Can we have the best of both worlds?
June/July 2021 Footnote
Editor's note: Updated May 27, 2021
A return-to-office date for many of us may be in sight.
While some companies have taken bold moves to permanently move to 100% remote and others have already set dates for a return to a pre-pandemic office environment, the majority of companies appear to be leaning toward a hybrid model, allowing employees to split time between the office and their homes.
The hybrid model makes a lot of sense for employees and employers. A lot of employees have embraced the flexibility, and the past year has shown many can still work effectively away from the office. Employers like the hybrid model because productivity hasn’t dipped with remote work, and flexibility opens companies to a wider talent pool.

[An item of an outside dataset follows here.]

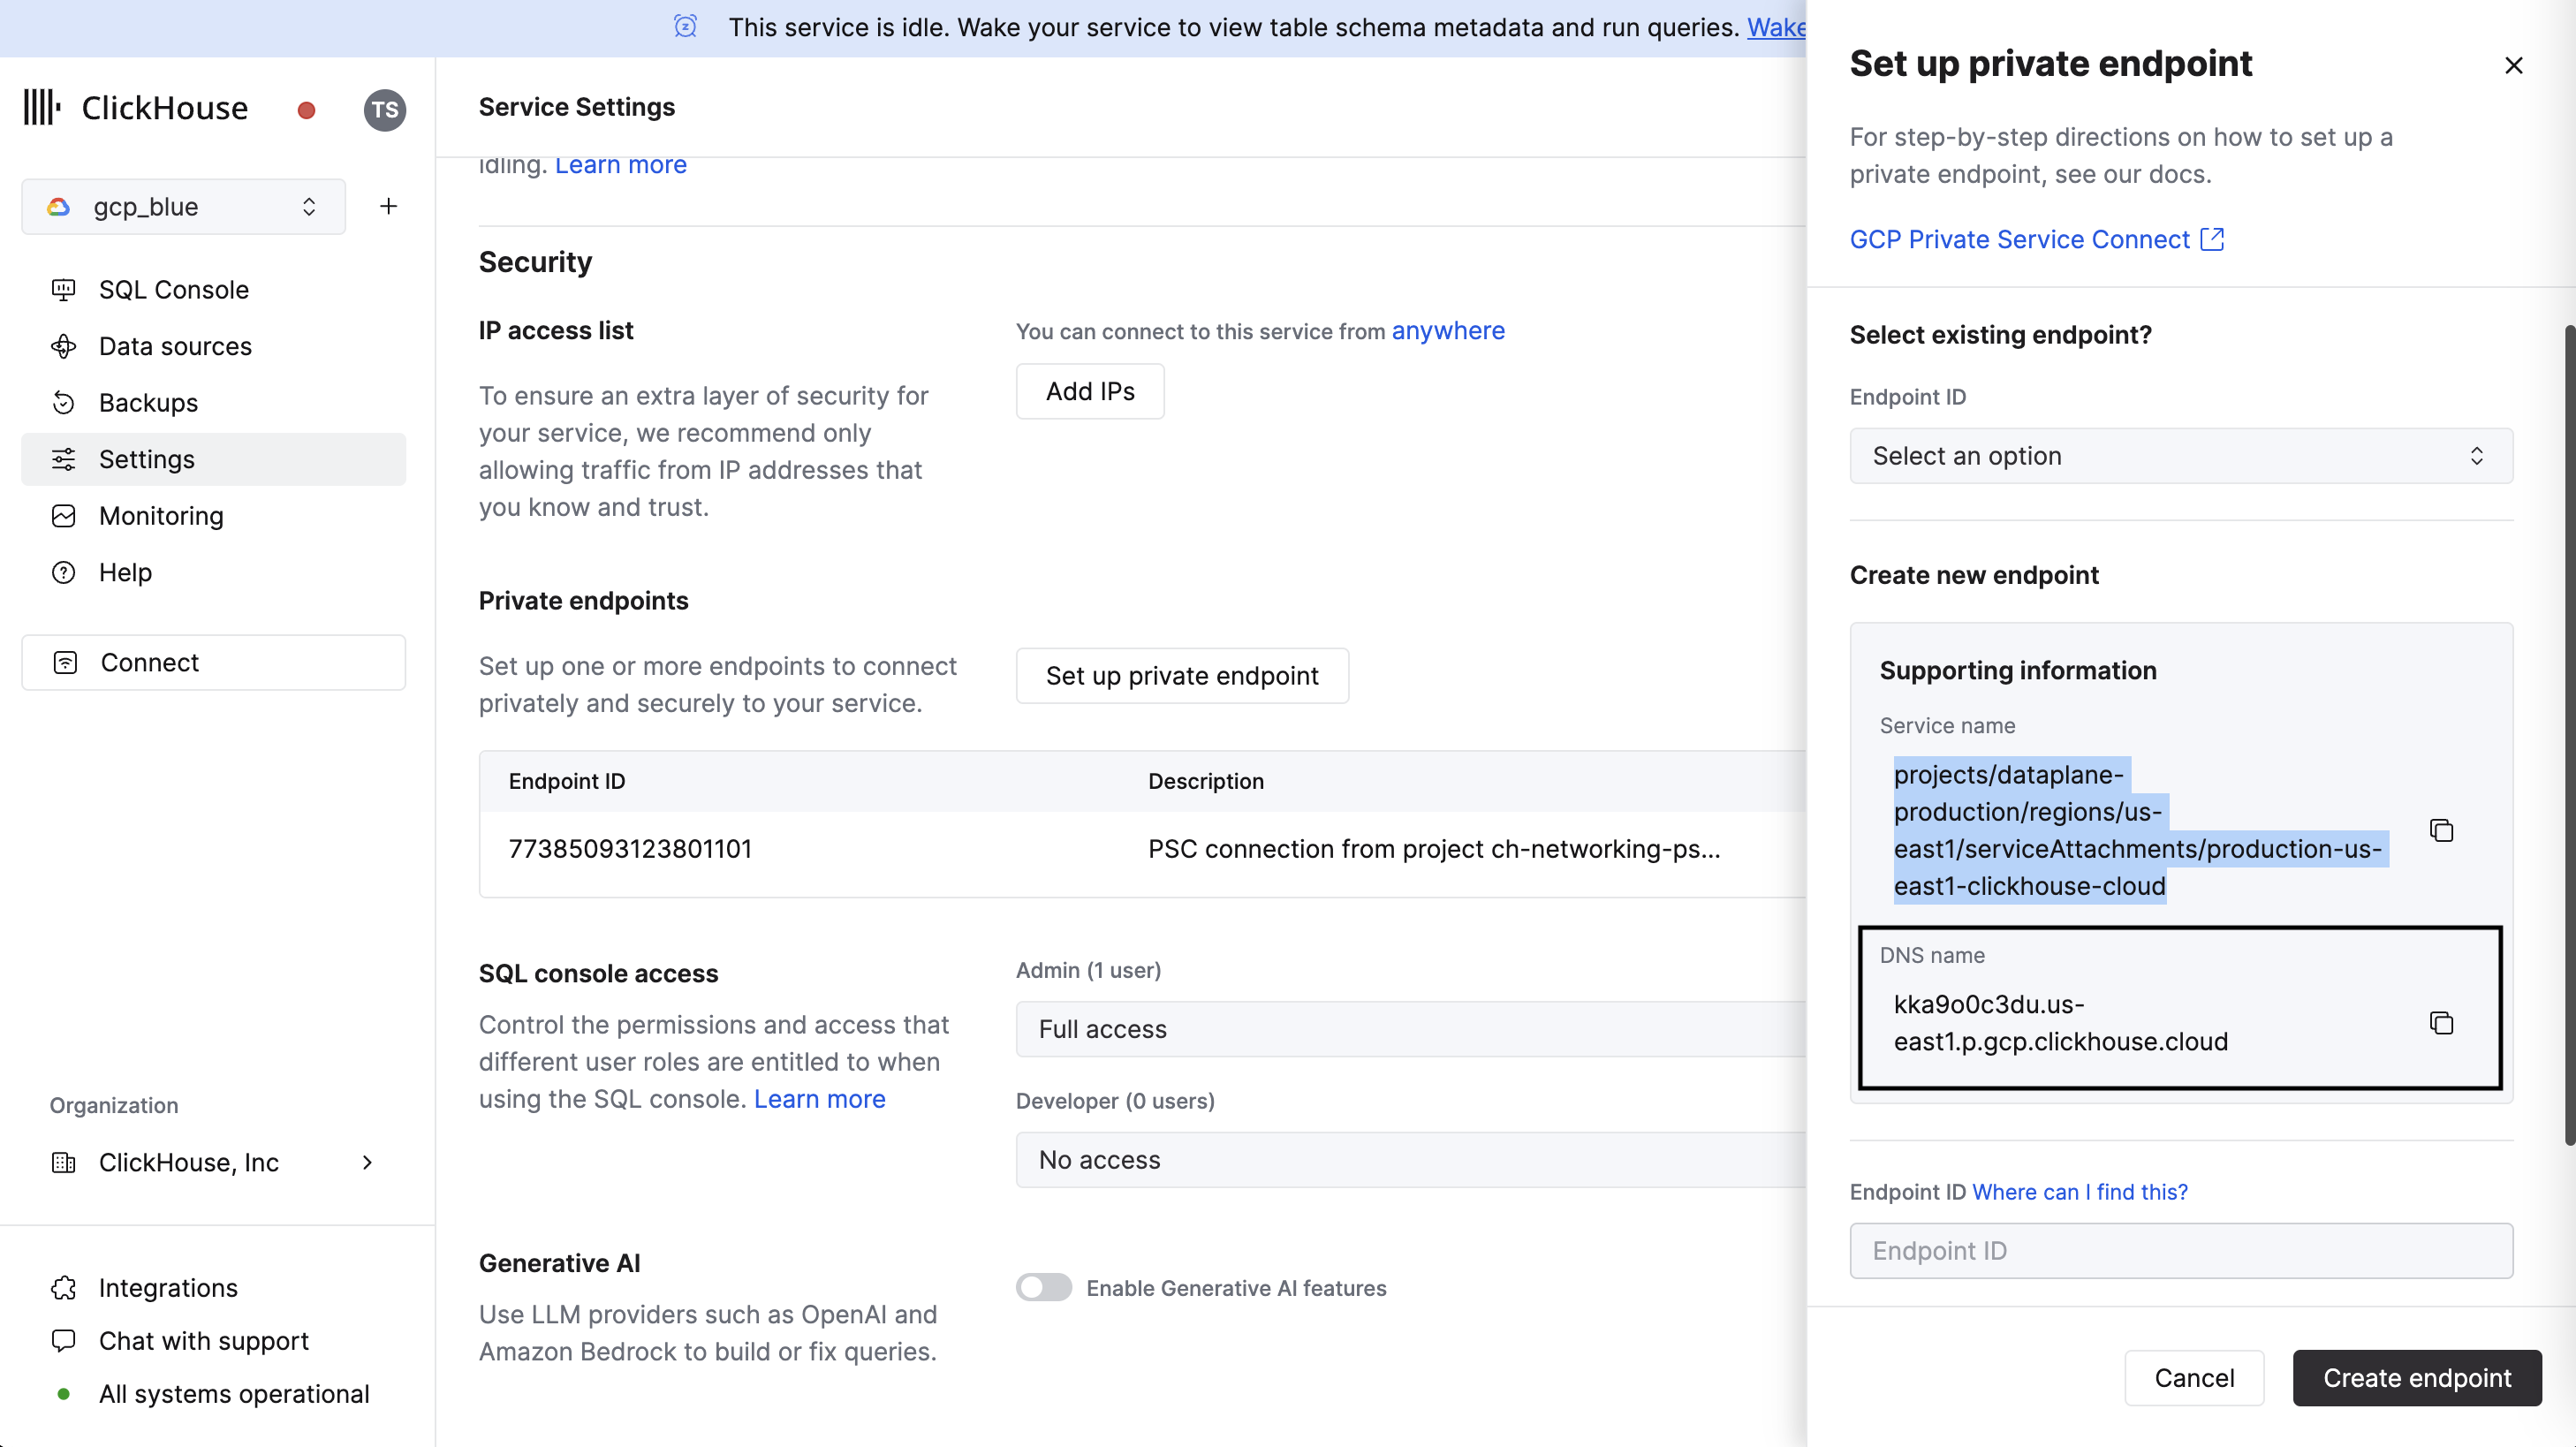Screen dimensions: 2576x1447
Task: Navigate to Backups
Action: [148, 403]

Downsizing space, of sorts, also allows companies to be more strategic about their office design.
That said, some employers and employees like having the in-person option to facilitate collaboration, create and form deeper connections, and strengthen the office culture.
The market for accounting and finance talent is tight. Employees will have choices if they don’t like their current work arrangement because new employment opportunities are just a few clicks away. Having a hybrid approach could be the key to being competitive for the best talent.

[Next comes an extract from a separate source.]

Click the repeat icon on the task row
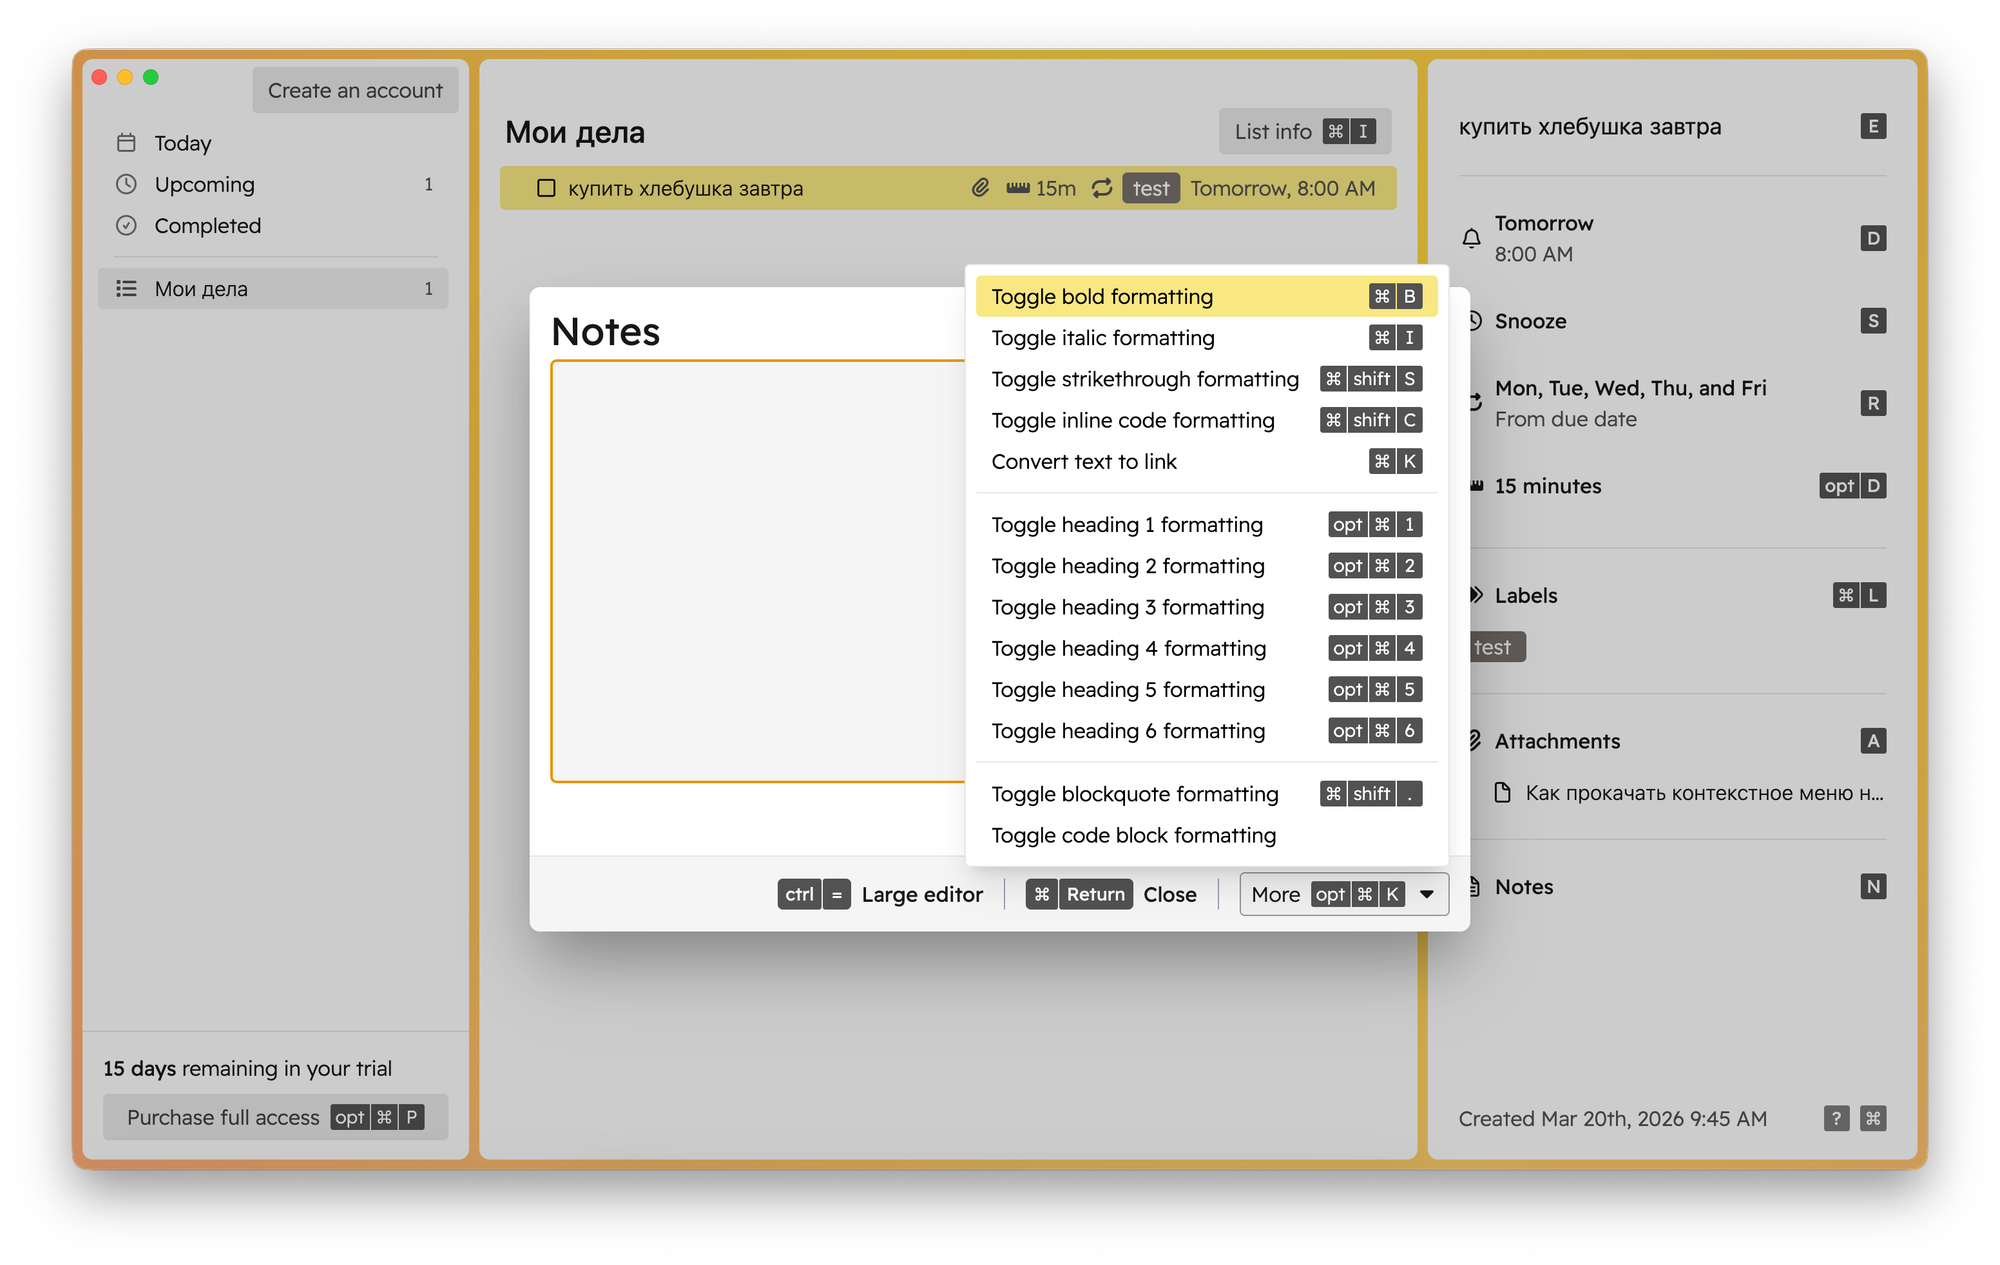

But nothing is absolute in this world. There are complexities that come with the hybrid approach:
- Technology needs to be updated to allow for greater virtual collaboration for a mix of people onsite and offsite.

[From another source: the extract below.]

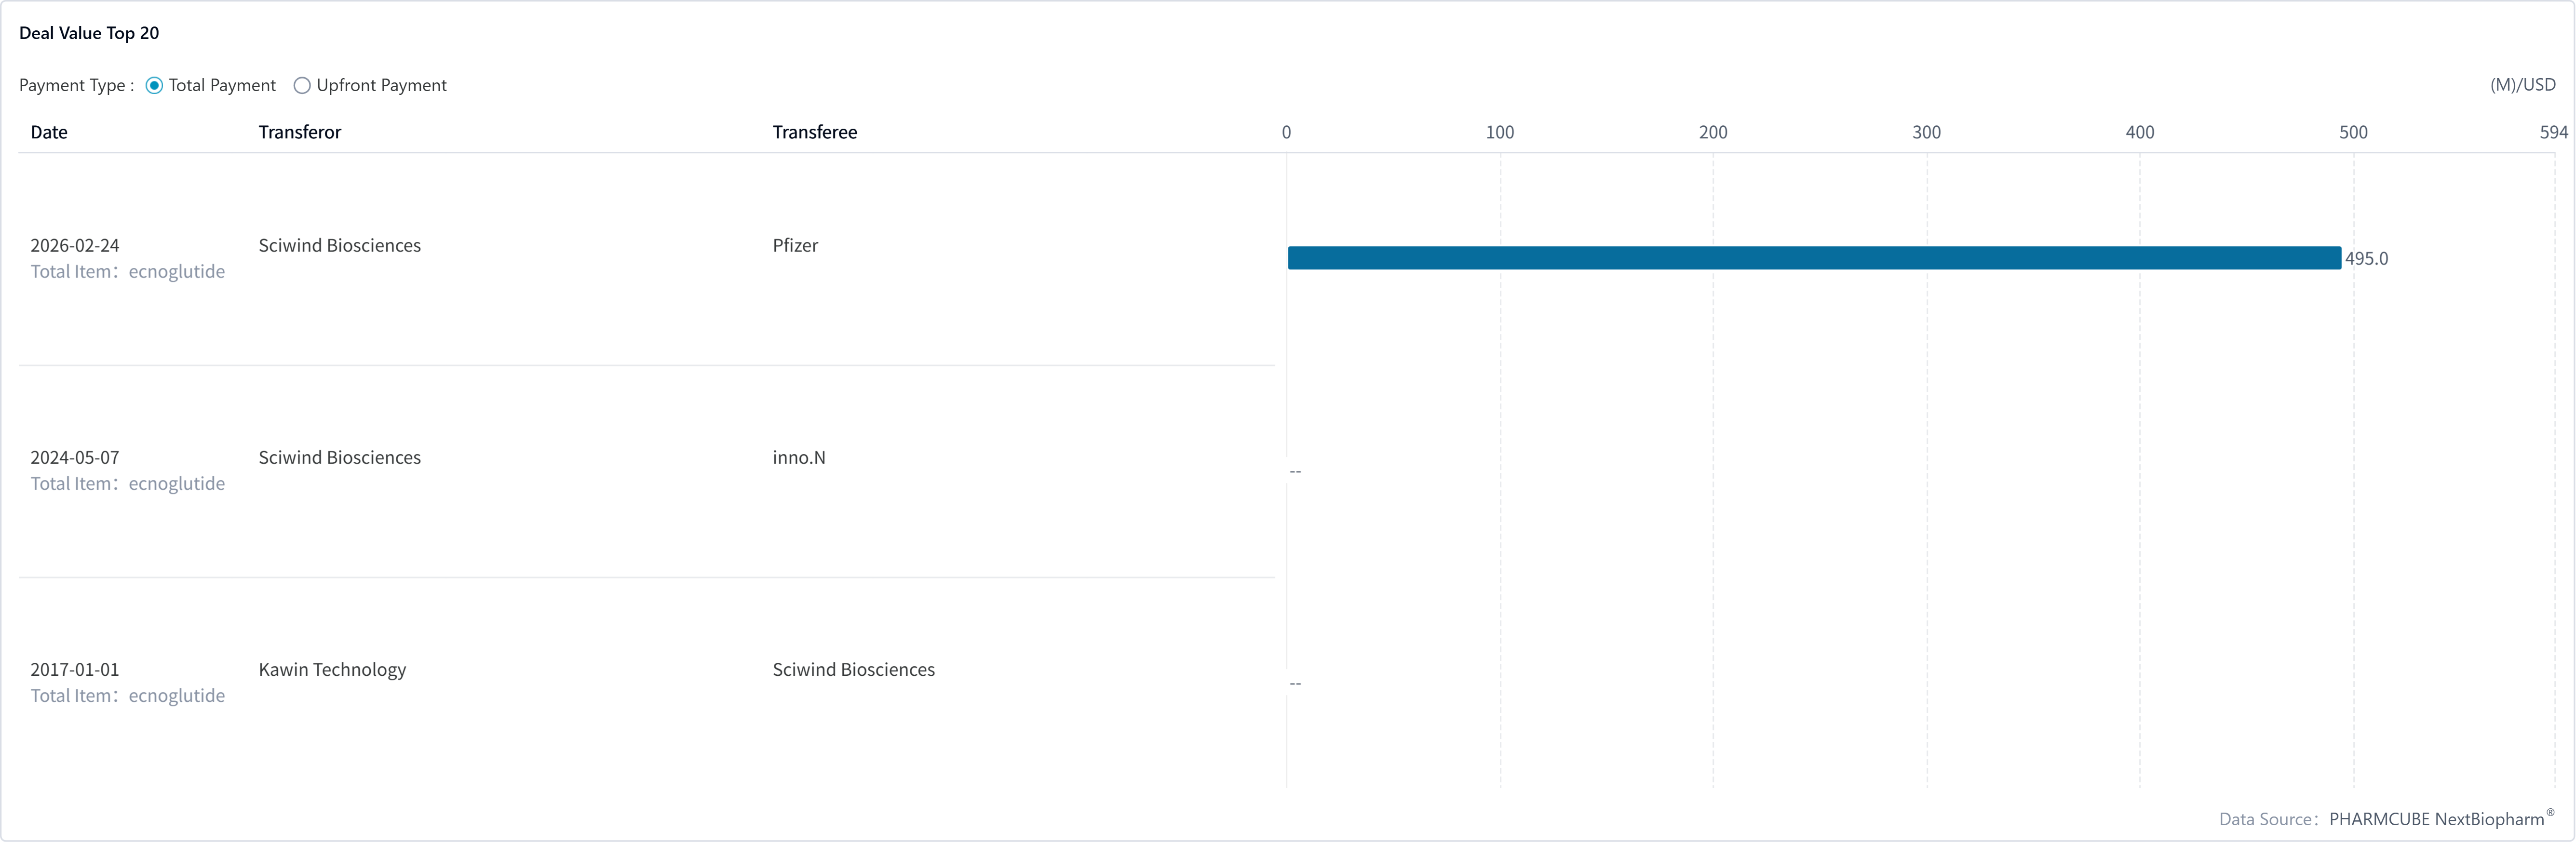Click the Pfizer transferee name
Screen dimensions: 2576x843
[x=795, y=245]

- Companies may need to rework their offices to fit competing desires for collaborative and individual workspaces. Many companies are moving to hoteling (having workspaces available to reserve instead of traditional permanent seating).
- Training will need to be provided to develop new skills for managing and leading hybrid teams.
- How do you build, maintain and create culture when the workforce is split? How do you engage those who are remote while others are in the office?
- A hybrid work environment needs to be defined. Will your office implement a staggered schedule for office and home? Will there be more flexible hours for work to be done at nontraditional times?
My team has discussed when it is best to come together physically versus when remote is more effective. I am sure it will be a bumpy transition, but we will find our way. We’re eager to bring forward best practices from working remotely combined with the energy and collaboration that comes from being together as part of a team in the office. One of my clients has proposed the idea of having “energy days,” where leadership encourages everyone to come into the office to help feed the need of those who are desperately craving more human interaction.
I’m certainly looking forward to being in person with people. I also expect to move forward with having at least one day working from home each week. Hats off to those who are planning their return-to-work efforts. There are a lot of complexities and there is no one-size-fits-all approach.